Love, sex or faux pas
It's the mid-eighties, but everyone from Camden College on the American east coast still seems to be stuck in the '60s. College is incidental, with the maximum portion of the day and night being devoted to the steady pursuit of drugs, sex and more drugs.
It's the mid-eighties, but everyone from Camden College on the American east coast still seems to be stuck in the '60s. College is incidental, with the maximum portion of the day and night being devoted to the steady pursuit of drugs, sex and more drugs.
Partying is the raison d'etre. And it's all bohemia, possibly minus the politics. Ellis' book follows three students at a liberal arts college enmeshed in a frothy love triangle. There is Lauren, still nursing a broken heart after her boyfriend Victor took off for Europe.
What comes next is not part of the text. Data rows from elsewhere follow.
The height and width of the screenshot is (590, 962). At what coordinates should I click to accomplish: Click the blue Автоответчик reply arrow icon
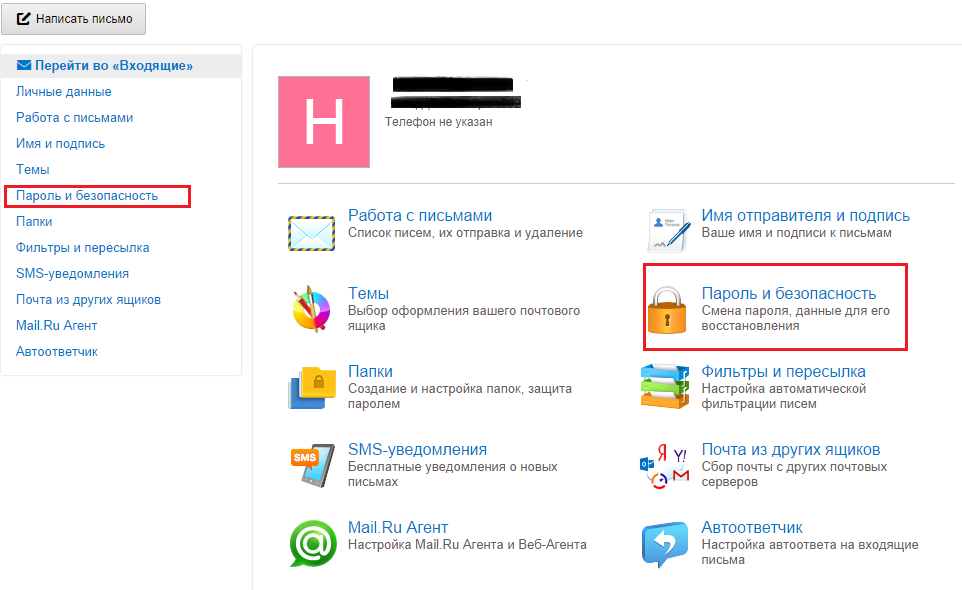[666, 543]
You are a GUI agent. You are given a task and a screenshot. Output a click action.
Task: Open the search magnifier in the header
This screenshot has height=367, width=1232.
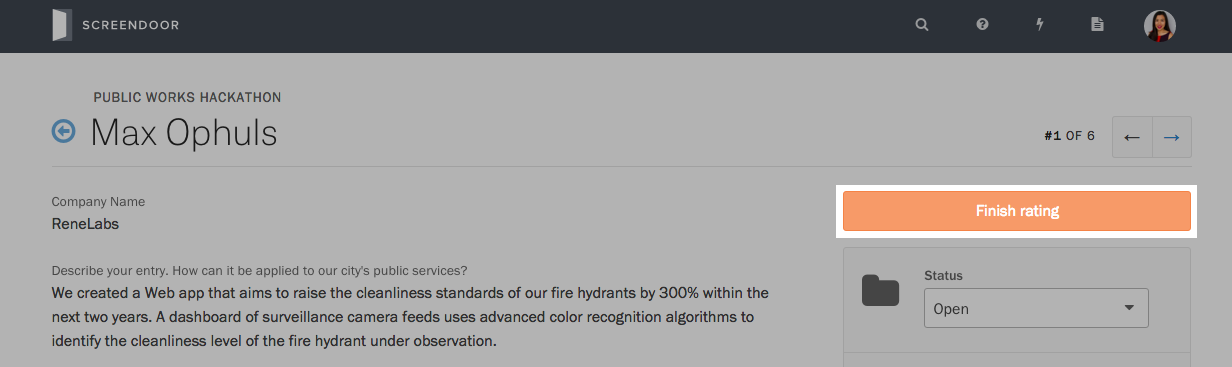[922, 25]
There is Sean, who bounces from one girl's bed to the next, all the while eyeing Lauren.
And finally, there is the bisexual Paul, one of Laura's ex-boyfriends, who is now eyeing Sean. Into this romantic circuitry are periodically thrown in other characters, each as promiscuous and drug-addled as the next.
The book swivels from one voice to another, dipping the reader in medias res into the action and never quite pausing for breath. We aren't so much privy to the characters' stream of consciousness as we are to a cascading, turbulent, torrent of consciousness.
Ellis' cult campus novel fixes its gaze onto a student world driven by materialistic pursuits and seemingly hollow at the core. No one seems satisifed. Everyone seems to be caught in an unending cycle of debauchery.
Ellis is wonderfully sardonic, successfully capturing the rhythms of speech and thought and delivering several laugh-out-loud moments. Being a witness to self-destruction can be both poignant and funny.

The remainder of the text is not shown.